__What you have to do__.
The required output is every entry below, copied exactly.

Top of Supplied entries

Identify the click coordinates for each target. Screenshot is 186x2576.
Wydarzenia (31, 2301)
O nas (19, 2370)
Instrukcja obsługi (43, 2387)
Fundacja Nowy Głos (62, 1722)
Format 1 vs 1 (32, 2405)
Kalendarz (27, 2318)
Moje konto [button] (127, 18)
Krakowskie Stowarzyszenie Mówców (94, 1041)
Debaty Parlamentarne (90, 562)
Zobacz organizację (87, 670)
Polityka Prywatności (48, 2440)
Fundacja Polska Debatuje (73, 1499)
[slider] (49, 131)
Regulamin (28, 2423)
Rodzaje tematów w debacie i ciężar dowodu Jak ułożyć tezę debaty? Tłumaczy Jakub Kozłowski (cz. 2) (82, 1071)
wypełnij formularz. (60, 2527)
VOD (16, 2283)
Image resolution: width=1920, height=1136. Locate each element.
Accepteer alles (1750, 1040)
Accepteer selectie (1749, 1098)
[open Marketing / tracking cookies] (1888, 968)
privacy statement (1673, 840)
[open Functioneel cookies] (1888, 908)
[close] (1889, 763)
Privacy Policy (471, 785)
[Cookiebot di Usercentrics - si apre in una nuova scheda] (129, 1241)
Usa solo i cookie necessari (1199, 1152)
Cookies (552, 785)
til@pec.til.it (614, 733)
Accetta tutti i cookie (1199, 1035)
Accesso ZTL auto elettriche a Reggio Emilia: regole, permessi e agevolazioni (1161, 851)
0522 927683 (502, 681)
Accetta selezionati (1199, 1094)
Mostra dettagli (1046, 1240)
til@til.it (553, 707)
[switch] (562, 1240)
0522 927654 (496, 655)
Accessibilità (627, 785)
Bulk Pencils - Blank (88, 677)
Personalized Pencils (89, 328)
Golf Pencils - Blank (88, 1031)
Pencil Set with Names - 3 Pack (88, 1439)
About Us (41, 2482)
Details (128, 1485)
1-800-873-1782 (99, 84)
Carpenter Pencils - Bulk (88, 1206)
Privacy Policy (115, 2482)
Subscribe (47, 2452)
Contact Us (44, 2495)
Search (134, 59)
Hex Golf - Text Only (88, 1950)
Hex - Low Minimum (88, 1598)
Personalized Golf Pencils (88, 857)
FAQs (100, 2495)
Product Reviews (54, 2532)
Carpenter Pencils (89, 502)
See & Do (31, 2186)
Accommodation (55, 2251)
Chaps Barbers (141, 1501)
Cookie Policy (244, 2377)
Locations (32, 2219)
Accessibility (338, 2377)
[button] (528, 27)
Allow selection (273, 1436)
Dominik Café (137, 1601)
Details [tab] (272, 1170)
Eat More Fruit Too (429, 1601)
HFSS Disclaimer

Bottom of Supplied entries

__Exercise answer__.
Identify the click coordinates for each target. Screenshot is 186x2576.
Wydarzenia (31, 2301)
O nas (19, 2370)
Instrukcja obsługi (43, 2387)
Fundacja Nowy Głos (62, 1722)
Format 1 vs 1 (32, 2405)
Kalendarz (27, 2318)
Moje konto [button] (127, 18)
Krakowskie Stowarzyszenie Mówców (94, 1041)
Debaty Parlamentarne (90, 562)
Zobacz organizację (87, 670)
Polityka Prywatności (48, 2440)
Fundacja Polska Debatuje (73, 1499)
[slider] (49, 131)
Regulamin (28, 2423)
Rodzaje tematów w debacie i ciężar dowodu Jak ułożyć tezę debaty? Tłumaczy Jakub Kozłowski (cz. 2) (82, 1071)
wypełnij formularz. (60, 2527)
VOD (16, 2283)
Image resolution: width=1920, height=1136. Locate each element.
Accepteer alles (1750, 1040)
Accepteer selectie (1749, 1098)
[open Marketing / tracking cookies] (1888, 968)
privacy statement (1673, 840)
[open Functioneel cookies] (1888, 908)
[close] (1889, 763)
Privacy Policy (471, 785)
[Cookiebot di Usercentrics - si apre in una nuova scheda] (129, 1241)
Usa solo i cookie necessari (1199, 1152)
Cookies (552, 785)
til@pec.til.it (614, 733)
Accetta tutti i cookie (1199, 1035)
Accesso ZTL auto elettriche a Reggio Emilia: regole, permessi e agevolazioni (1161, 851)
0522 927683 (502, 681)
Accetta selezionati (1199, 1094)
Mostra dettagli (1046, 1240)
til@til.it (553, 707)
[switch] (562, 1240)
0522 927654 (496, 655)
Accessibilità (627, 785)
Bulk Pencils - Blank (88, 677)
Personalized Pencils (89, 328)
Golf Pencils - Blank (88, 1031)
Pencil Set with Names - 3 Pack (88, 1439)
About Us (41, 2482)
Details (128, 1485)
1-800-873-1782 (99, 84)
Carpenter Pencils - Bulk (88, 1206)
Privacy Policy (115, 2482)
Subscribe (47, 2452)
Contact Us (44, 2495)
Search (134, 59)
Hex Golf - Text Only (88, 1950)
Hex - Low Minimum (88, 1598)
Personalized Golf Pencils (88, 857)
FAQs (100, 2495)
Product Reviews (54, 2532)
Carpenter Pencils (89, 502)
See & Do (31, 2186)
Accommodation (55, 2251)
Chaps Barbers (141, 1501)
Cookie Policy (244, 2377)
Locations (32, 2219)
Accessibility (338, 2377)
[button] (528, 27)
Allow selection (273, 1436)
Dominik Café (137, 1601)
Details [tab] (272, 1170)
Eat More Fruit Too (429, 1601)
HFSS Disclaimer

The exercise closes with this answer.